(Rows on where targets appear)
— BEGIN —
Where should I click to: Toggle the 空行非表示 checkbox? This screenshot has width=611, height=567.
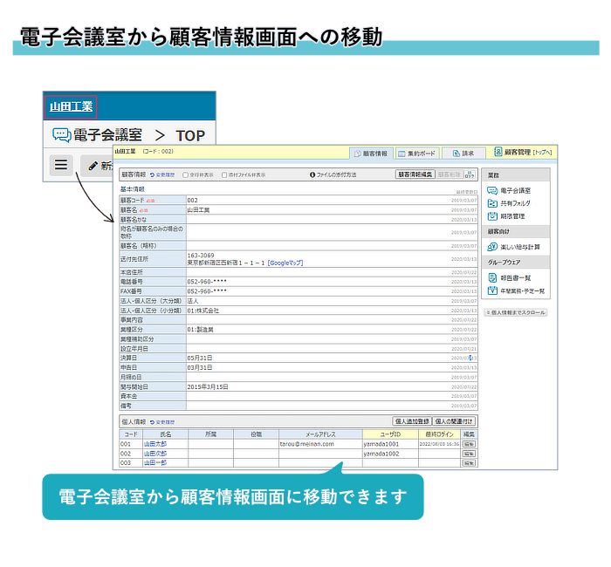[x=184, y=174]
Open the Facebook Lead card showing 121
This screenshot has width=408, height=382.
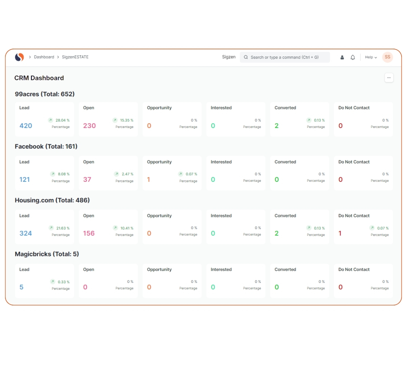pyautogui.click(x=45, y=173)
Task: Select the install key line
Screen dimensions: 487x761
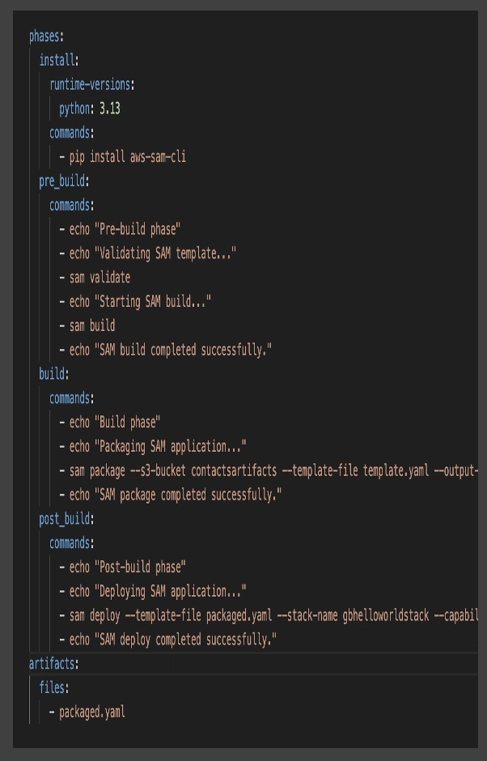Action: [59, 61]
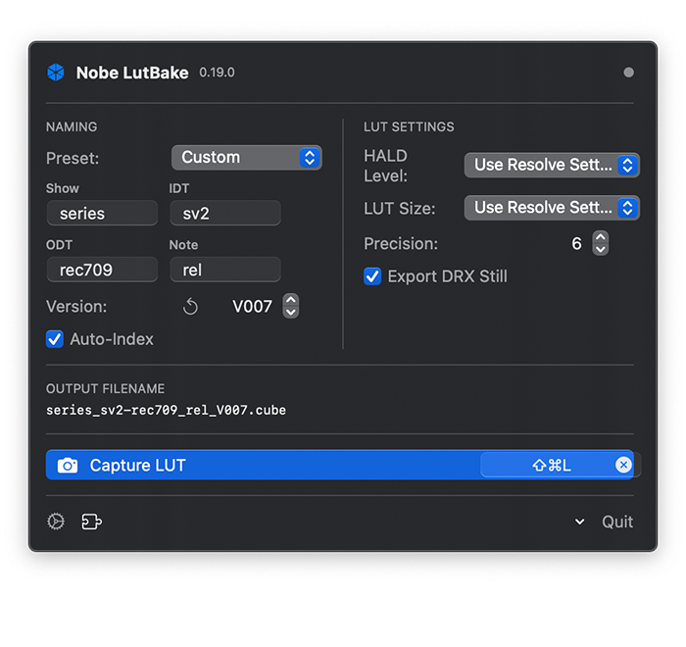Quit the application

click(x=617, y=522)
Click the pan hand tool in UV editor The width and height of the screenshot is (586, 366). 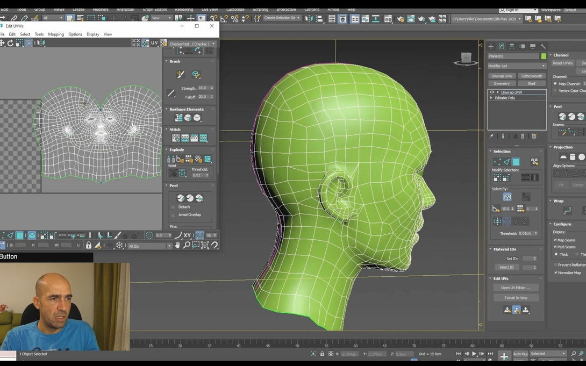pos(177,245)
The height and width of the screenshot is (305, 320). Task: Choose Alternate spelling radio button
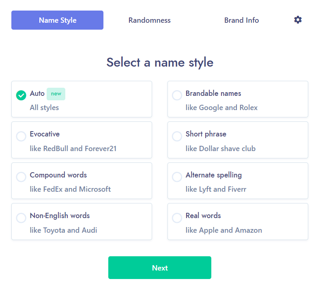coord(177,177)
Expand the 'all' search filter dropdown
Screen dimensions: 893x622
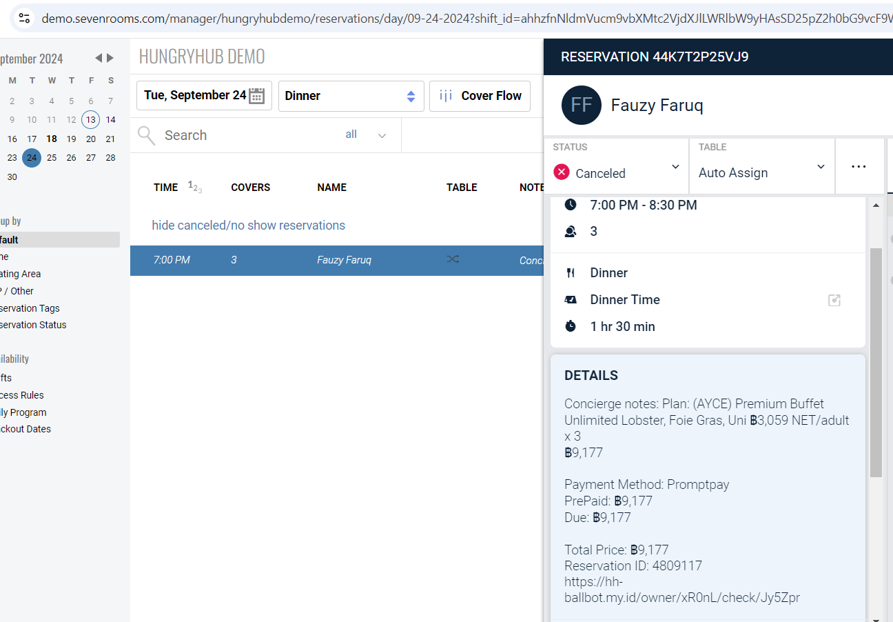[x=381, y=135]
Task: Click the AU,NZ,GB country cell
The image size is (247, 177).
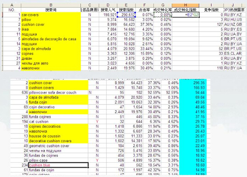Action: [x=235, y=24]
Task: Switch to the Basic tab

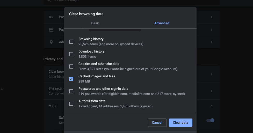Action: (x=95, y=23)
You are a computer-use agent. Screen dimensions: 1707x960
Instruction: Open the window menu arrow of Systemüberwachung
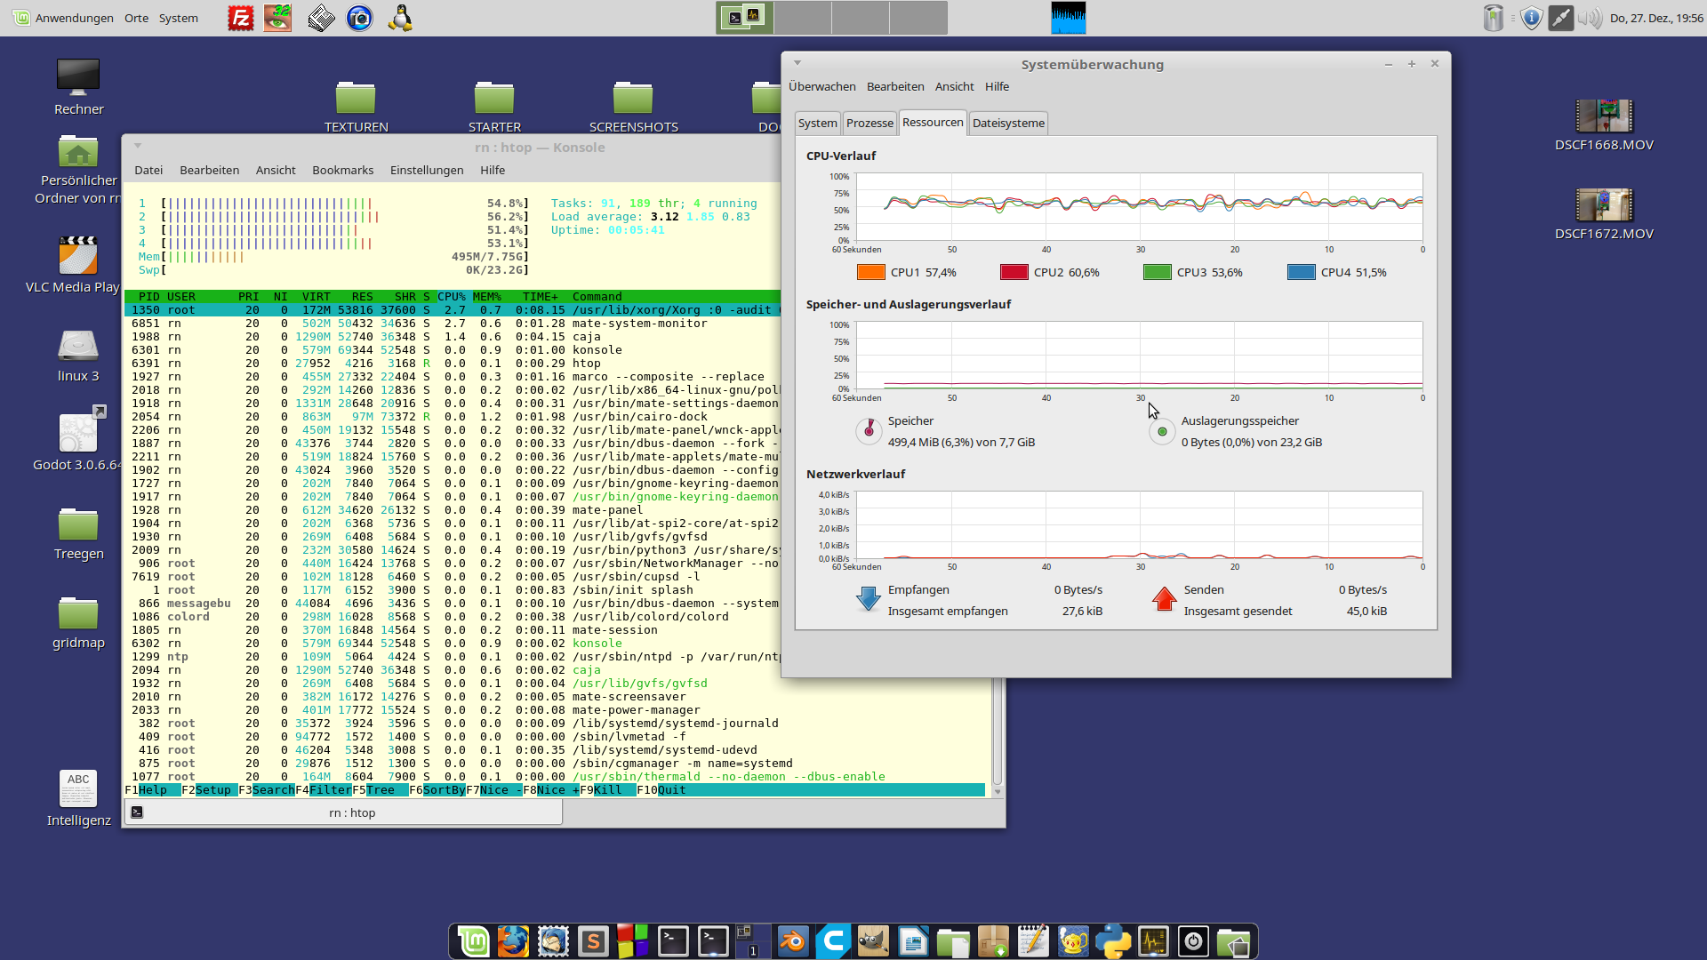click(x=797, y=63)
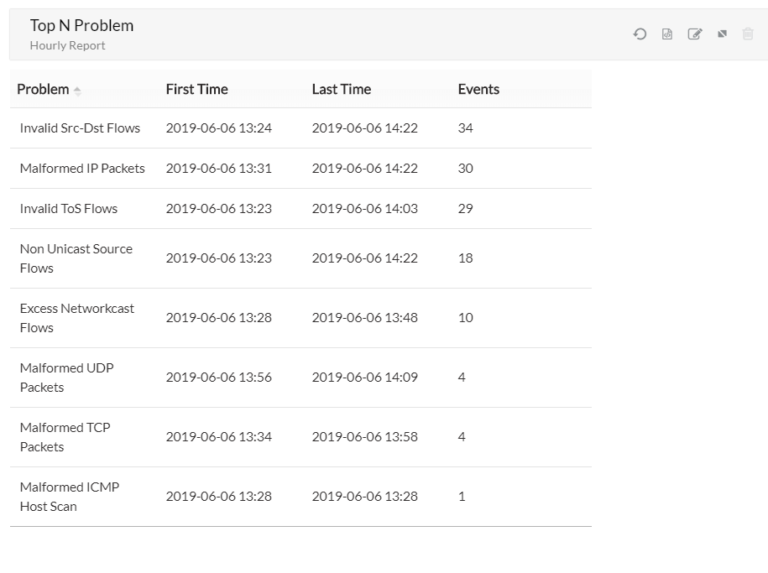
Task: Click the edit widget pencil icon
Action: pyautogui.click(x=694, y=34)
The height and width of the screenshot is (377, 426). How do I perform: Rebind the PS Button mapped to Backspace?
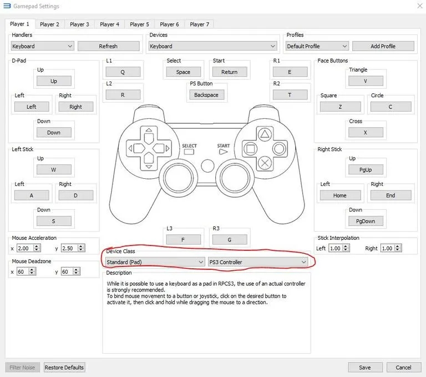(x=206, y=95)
— END —
**EXERCISE PROMPT**.
Write out the rows again, starting at the line containing "The height and width of the screenshot is (377, 426)." and ending at the end of the rows, requests included, and shift every coordinate in the answers up by 3. Leave the pictures out.

**THE COMPLETED TASK**.
The height and width of the screenshot is (377, 426). How do I perform: Rebind the PS Button mapped to Backspace?
(x=209, y=98)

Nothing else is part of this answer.